Many of Assad’s opponents see themselves as stranded between two violent oppressors, the government and the IS. Others who “could have been peeled off,” Hokayem said, are now embracing the militants as they lose hope of US action against Assad, whom they see as “a greater threat.” Syrian government warplanes, as well as barrel bombs dropped from helicopters, kill the very fighters that Obama hopes to recruit. Many of those Syrian insurgents say that only by attacking or curbing Assad’s military can the US win them to its side against the extremists.But there is no guarantee that would work. Anti-Assad insurgents might well see fighting the Islamic State as a detour, especially if US pressure offered new chances to topple the president. Yet US policy is not to oust Assad precipitously, risking an extremist takeover, but to push him to a political settlement.

Fighting mortal enemy

If the United States attacked Syrian forces it could risk killing fighters from Hezbollah, the Iran-backed Lebanese Shiite militia that has fought effectively on Assad’s side. While Hezbollah and the United States, bitter enemies over Israel, are highly unlikely to cooperate openly, the group has declared the IS a mortal enemy and worked with the US-aided Lebanese Army against extremists from Syria.
At the same time, peeling off fighters from IS to join relatively moderate rebel groups is difficult, particularly while a US programme to train and equip insurgents is still in its infancy, said a Syrian who abandoned another rebel group for IS because it was better armed and financed. Later, disillusioned, he began informing on the group to Western officials.

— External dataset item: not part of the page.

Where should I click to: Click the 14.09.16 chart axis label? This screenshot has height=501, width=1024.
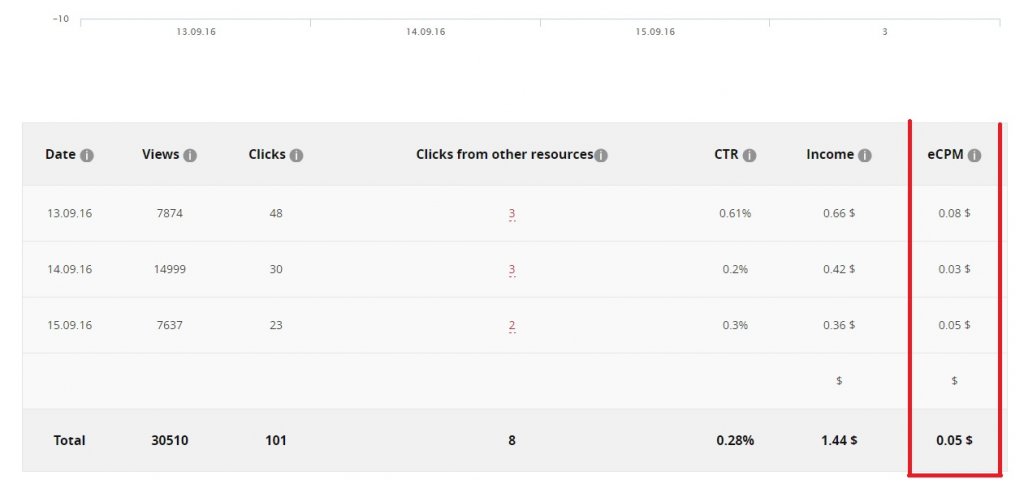(425, 32)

Recently, he said, he contacted an opposition leader and said fighters were ready to leave the Islamic State. “His reply? 'Do they have money, or are they broke?'” the informant recalled, asking that his name be withheld for safety and adding, “Sometimes I hate my life.”

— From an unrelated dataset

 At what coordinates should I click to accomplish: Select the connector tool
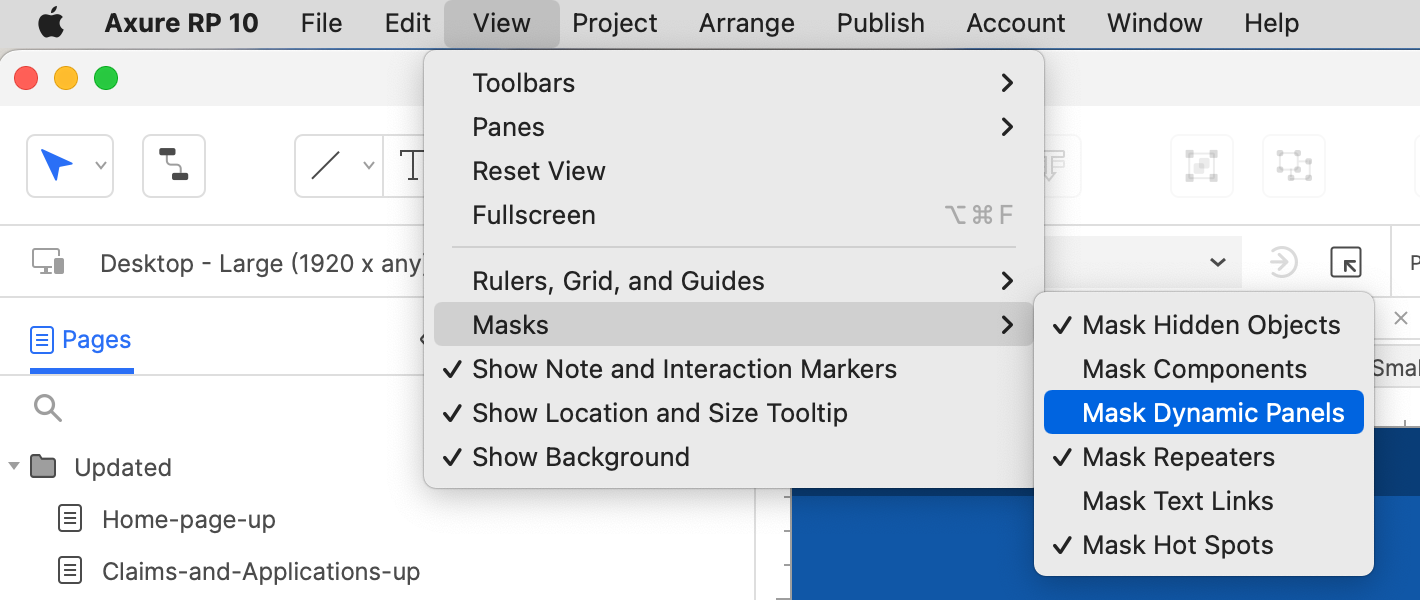pos(173,165)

Wissam Tarif, a Lebanese activist who aids Syrian civic groups, said that airstrikes against extremists were useless without a war of ideas.

“You kill 2,000, 5,000, 10,000 - they will recruit more and more,” he said. “The U.S. is fighting the wrong battle. It needs to fight to win the hearts of the Syrian people. They need to feel that there is someone out there who is a superpower who really cares.”

That, he said, requires a laboratory to set up civil, non-Islamist rule, perhaps in a buffer zone internationally protected from airstrikes, something the United States has resisted.

Many Syrians are stuck in the middle. Umm Firas, who lost two sons working to depose Assad, fears losing another to army bombardments and insurgent infighting that the U.S. air attacks have done nothing to stop. She fears the Islamic State will soon penetrate her district on the outskirts of Damascus.

Abu Hamza, who commands a small, local insurgent group in northern Syria, waited in vain for Western help. Now, he said via Skype, he is close to despair, “living like a hobo and starving” while an Islamic State stranger runs his area. “I feel this country is no longer mine,” he said.